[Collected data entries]
......
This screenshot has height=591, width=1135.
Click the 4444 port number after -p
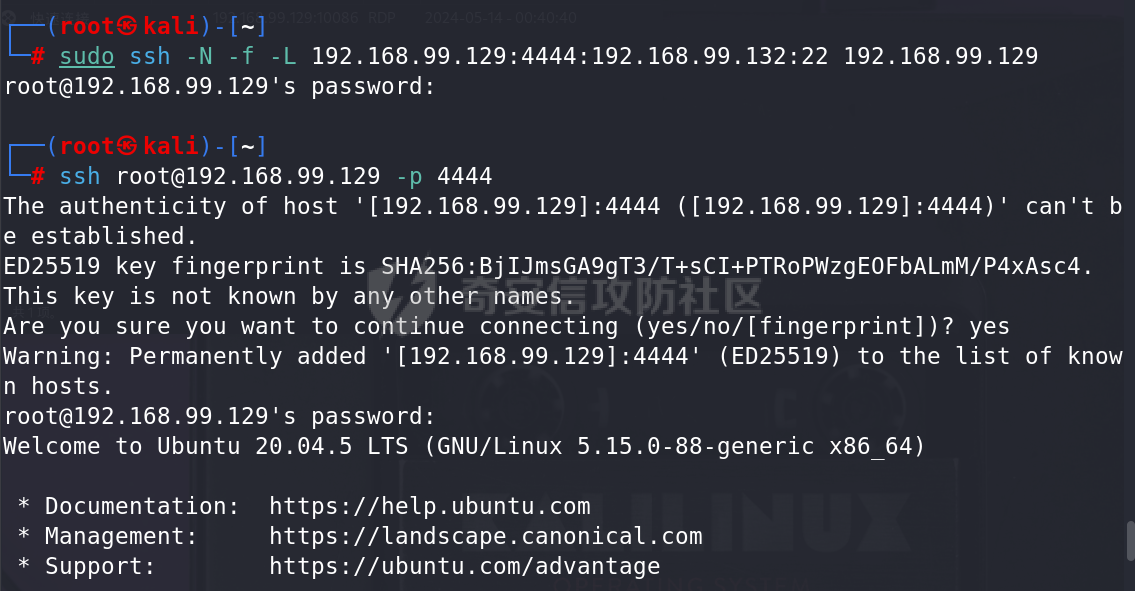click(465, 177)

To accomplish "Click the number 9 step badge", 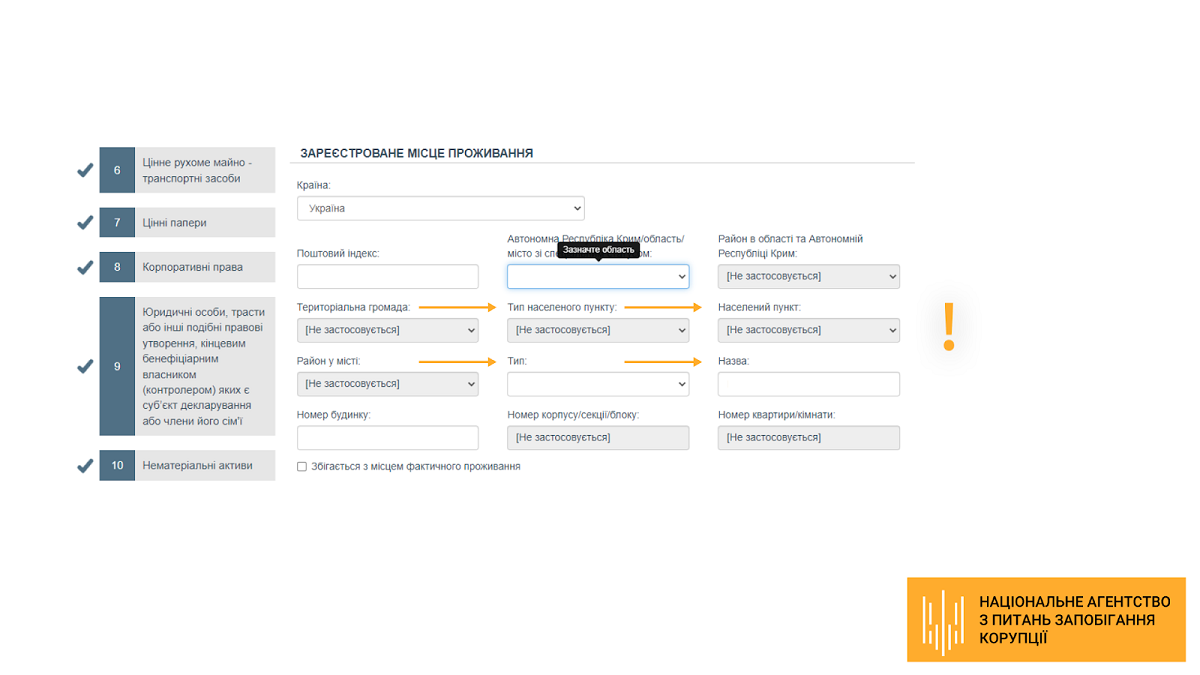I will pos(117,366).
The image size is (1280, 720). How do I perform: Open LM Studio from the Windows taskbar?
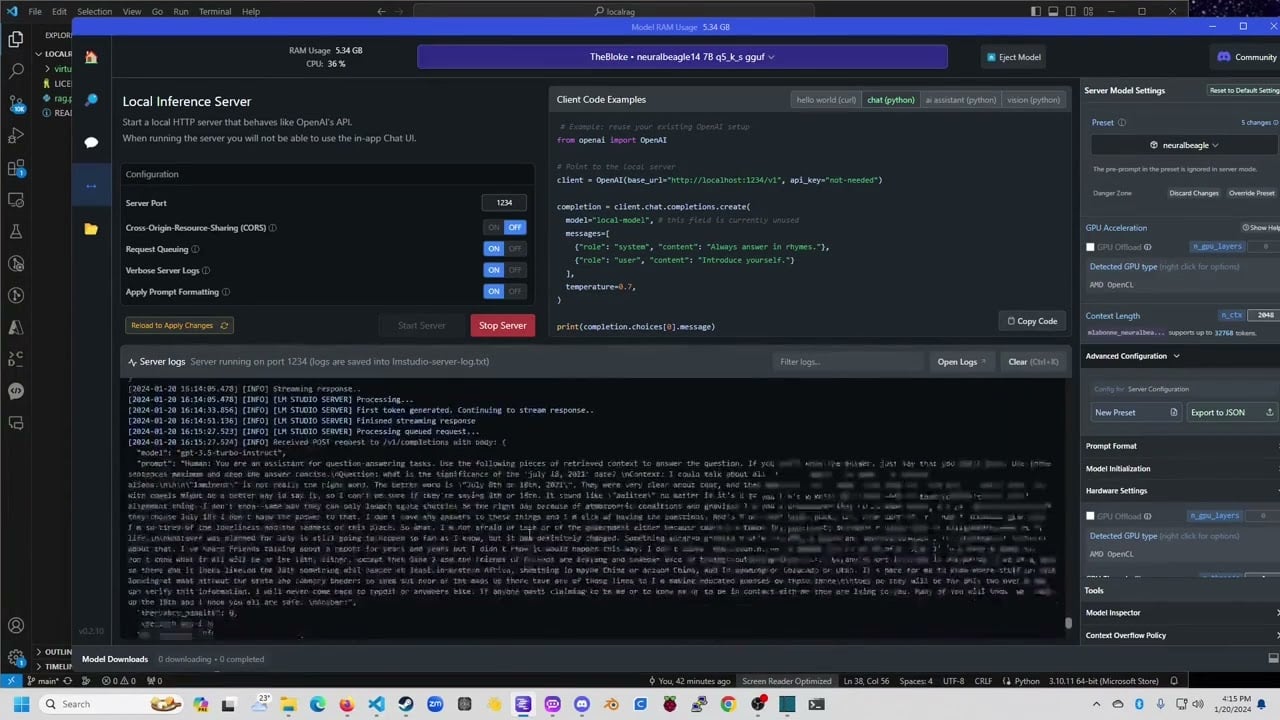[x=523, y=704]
......
What to produce:
Look for the line that contains "The image size", then please copy it and the rest of the lines through the end of the data, pictures excluded.

Solution for this exercise:
The image size is (1280, 720). How do I perform: Open LM Studio from the Windows taskbar?
[x=523, y=704]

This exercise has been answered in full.